The philosopher, Heraclitus, once said, “The same man cannot step in the same river twice, for it is not the same river, and he is not the same man.” This always stuck with me. My body has changed, my brain has changed, my environment has changed. Then, what is it that keeps us constant? What determines who the individual is, and how do we know that we are still the same (albeit changed) person after a few years time?

I used to say “To change is to die,” believing stubbornly that if you change at all, you bury your past self, and that person from the past is irrelevant. But I’ve realized that we need to look at our pasts an learn from mistakes we’ve made, times we’ve triumphed, and look for patterns within ourselves. We need to look at the common threads, in terms of how we have always perceived and processed the world, traits we’ve always held, and interests that have remained constant.

Our pasts can never truly be buried. Our pasts cannot be fully ignored. Good times and traumas alike shape our current personas and experiences, to some degree. It’s theorized that what defines the self is how your past has shaped your perceptions and responses, as every action has a cause, and every habit has some sort of basis in the past.

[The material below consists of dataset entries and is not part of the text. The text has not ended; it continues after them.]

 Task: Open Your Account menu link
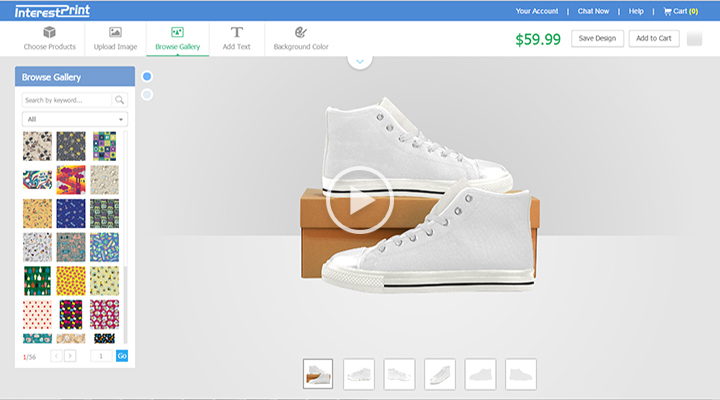tap(537, 11)
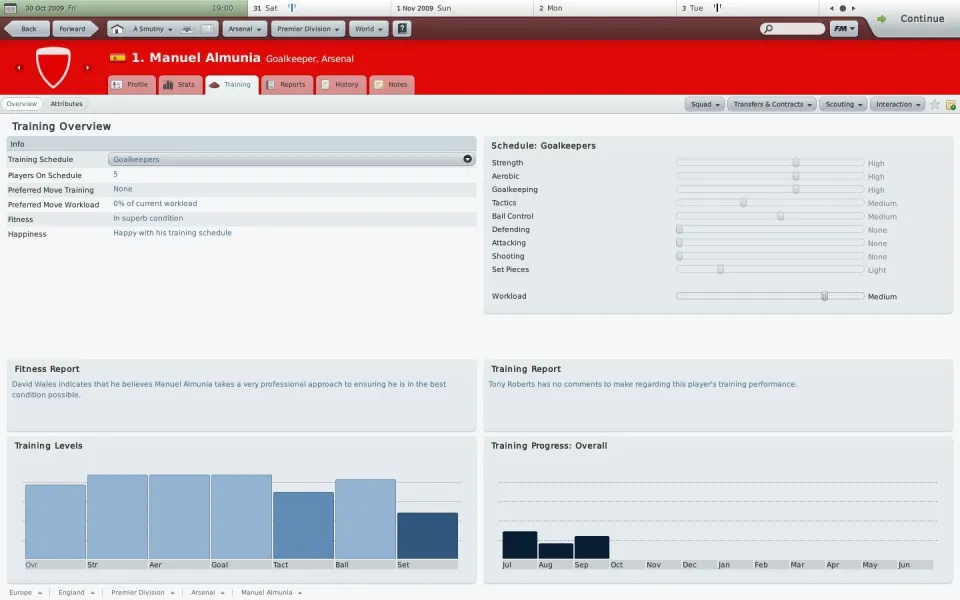
Task: Click the calendar icon next to the date
Action: click(13, 8)
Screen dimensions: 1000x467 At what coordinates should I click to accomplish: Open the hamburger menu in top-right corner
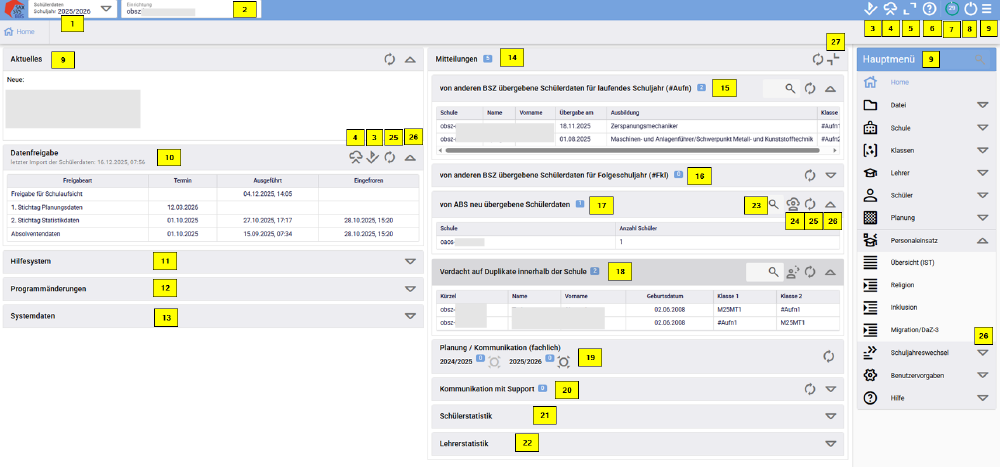point(988,9)
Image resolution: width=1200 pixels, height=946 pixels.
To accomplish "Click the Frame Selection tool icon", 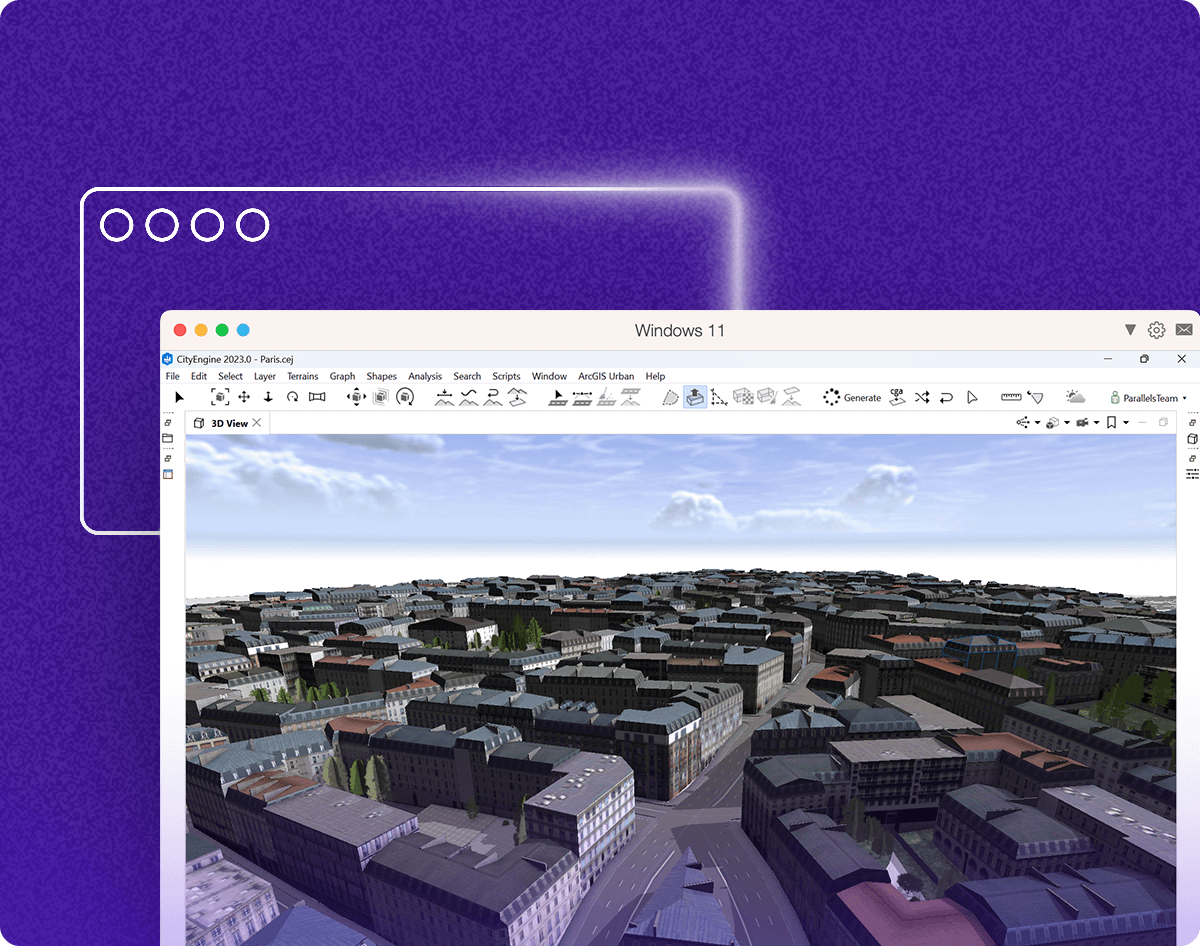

Instead of letting our past mistakes fill us with regret, we really do need to treat them as “learning experiences.” Regret is something that holds us back. You can’t change the past, so why fret about it? Learning to let go of my attachment to my past, and learning to not let it define me in the present and future, is one of the biggest changes I’ve made to myself and how I live my life.

Change can be scary. Change can be sudden, or change can be something that you’ve put off for too long. Either way, realizing when to move on, and more importantly, how to move on, is the most important skill I would say I’ve learned this year.